The build: Six weeks. Hired a consultant. Prepared training data. Fine-tuned GPT-3.5.
The result: Better, but not good enough.
Fewer hallucinations but still present. And it learned our bad habits too. The support team sometimes gave inconsistent answers. The model reproduced that inconsistency.
Cost: $4,000 in consulting plus $4,000 in development time.
Lesson: Fine-tuning is expensive and doesn’t solve the fundamental problem.
Attempt 3: RAG with Guardrails ($4,000)
The plan: Don’t trust the model. Retrieve verified information. Constrain responses.
The architecture:
- User asks question
- System searches knowledge base for relevant docs
- Model answers using ONLY retrieved context
- Confidence check before sending
- Low confidence routes to humans
The build: Three weeks. Used existing frameworks. Focus on guardrails.
The result: Works.
85% of Tier 1 questions handled automatically. 15% routed to humans. Zero hallucinations in three months.
The Working Architecture
Knowledge base: Notion database with verified answers. Each answer has sources and last-verified date.
Retrieval: Vector search using OpenAI embeddings. Finds relevant answers from knowledge base.
Generation: Claude API. Instructed to ONLY use retrieved context. Never make up information.
Guardrails:
- If no relevant context found, route to human
- If answer requires decision-making, route to human
- If sentiment is angry, route to human
- If topic is sensitive (refunds, complaints), route to human
Human handoff: Seamless transition. Customer doesn’t know AI was involved.
The Cost Breakdown
Development: 60 hours at $50/hour = $3,000 Infrastructure: $200/month (embedding storage, API calls) Knowledge base maintenance: 5 hours/month
First year total: ~$5,400
Savings: Reduced support tickets by 40%. At our volume, that’s $20,000/year in support costs.
ROI: Clear win.
What I’d Do Differently
Start with the knowledge base
Don’t touch AI until you have clean, verified, organized documentation. Garbage in, garbage out.
We spent a week just organizing our FAQ and support processes. That week was the most valuable investment.

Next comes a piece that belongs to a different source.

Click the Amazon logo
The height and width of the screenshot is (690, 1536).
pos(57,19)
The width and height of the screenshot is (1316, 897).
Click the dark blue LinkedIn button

Involve support team early
They know the edge cases. They know what questions are easy vs hard. They know what shouldn’t be automated.
Our support lead reviewed every automated response type. Her input caught problems we’d have missed.
Plan for human handoff
The goal isn’t 100% automation. The goal is 80% automation with 100% quality.
Design the human handoff first. Make it seamless. Then automate what’s safe.
When To Build This
Build AI customer service when:
- You have 500+ support tickets/month
- Most tickets are Tier 1 (simple, repetitive)
- You have documented answers to common questions
- You can tolerate a 3-month implementation
Don’t build when:
- Low ticket volume (just answer them manually)
- Mostly complex issues requiring judgment
- No documented knowledge base
- You need it working tomorrow
If you’re ready but don’t have internal expertise, find AI consultants Sydney. The implementation details matter more than the concept.
The Bottom Line
AI customer service works. But only with constraints.
Don’t trust the AI to know things. Make it look things up.
Don’t let it make decisions. Route those to humans.
Don’t expect magic. Expect augmentation.
Get those right, and you’ll actually help customers while saving money. Get them wrong, and you’ll create problems that cost more than they save.